Toward Healing and Coherence: Spiritual Writing and a Life in Medicine
Jon Tilburt, MD, Mayo Clinic, Scottsdale, AZ; Aasim Padela, MD, MSc, FACEP, Medical College of Wisconsin, Milwaukee, WI; and Daniel Sulmasy, MD, PhD, Georgetown University, Washington, DC
Saints, mystics, and spiritually attuned seekers in (or near) multiple traditions have used writing from a first-person and experiential perspective to reflect on life’s challenges, struggles, and insights, relating those to their deepest metaphysical commitments and/or religious traditions. For those who see the practice of medicine as part of a spiritual journey, writing from a first person, experiential perspective that explicitly engages their religious and spiritual perspectives can help healers heal and help them gain a greater sense of coherence in the fragmented world of modern medicine.

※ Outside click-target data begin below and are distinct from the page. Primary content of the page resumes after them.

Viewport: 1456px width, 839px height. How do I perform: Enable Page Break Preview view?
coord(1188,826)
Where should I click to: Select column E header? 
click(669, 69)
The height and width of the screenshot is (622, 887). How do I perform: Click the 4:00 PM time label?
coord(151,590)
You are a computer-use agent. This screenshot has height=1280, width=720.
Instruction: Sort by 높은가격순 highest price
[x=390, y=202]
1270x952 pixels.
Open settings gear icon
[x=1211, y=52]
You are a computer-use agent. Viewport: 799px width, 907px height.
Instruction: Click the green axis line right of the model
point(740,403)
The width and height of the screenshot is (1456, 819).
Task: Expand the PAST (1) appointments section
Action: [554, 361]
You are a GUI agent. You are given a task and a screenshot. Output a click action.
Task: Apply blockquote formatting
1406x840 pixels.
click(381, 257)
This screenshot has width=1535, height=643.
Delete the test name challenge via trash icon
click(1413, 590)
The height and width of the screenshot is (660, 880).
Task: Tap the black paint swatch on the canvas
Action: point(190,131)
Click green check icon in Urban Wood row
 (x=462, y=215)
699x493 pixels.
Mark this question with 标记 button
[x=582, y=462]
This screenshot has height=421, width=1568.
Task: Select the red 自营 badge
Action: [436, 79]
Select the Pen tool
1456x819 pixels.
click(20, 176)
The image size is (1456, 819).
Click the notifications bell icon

In this panel presentation, three physician-writers at various stages of engagement with spiritual writing will reflect on its meaning and role in their life. Daniel P. Sulmasy, a physician and philosopher will reflect on his experience of spiritual writing drawing on in his two published books The Healer’s Calling: A Spirituality for Physicians and Other Healthcare Professionals, and A Balm for Gilead: Meditations of Spirituality for the Healing Arts. Aasim Padela, a practicing Emergency Medicine physician and bioethics faculty member at the Medical College of Wisconsin, will reflect on his intentions of moving into the mode of spiritual writing, specifically memoir and short story, and how it relates to other kinds of academic writing and the incentives of academic medicine. Jon Tilburt, a practicing internist and bioethics researcher at Mayo Clinic, will reflect on a several year journey toward spiritual writing, sharing excerpts from a draft memoir, and experiences of recently enrolling in the spiritual writing track of an MFA program. Each will share excerpts from their work, reflect on the term “spiritual writing,” and its application to life in the practice of medicine. We will reserve 20-30 minutes for audience interaction at the end of the panel.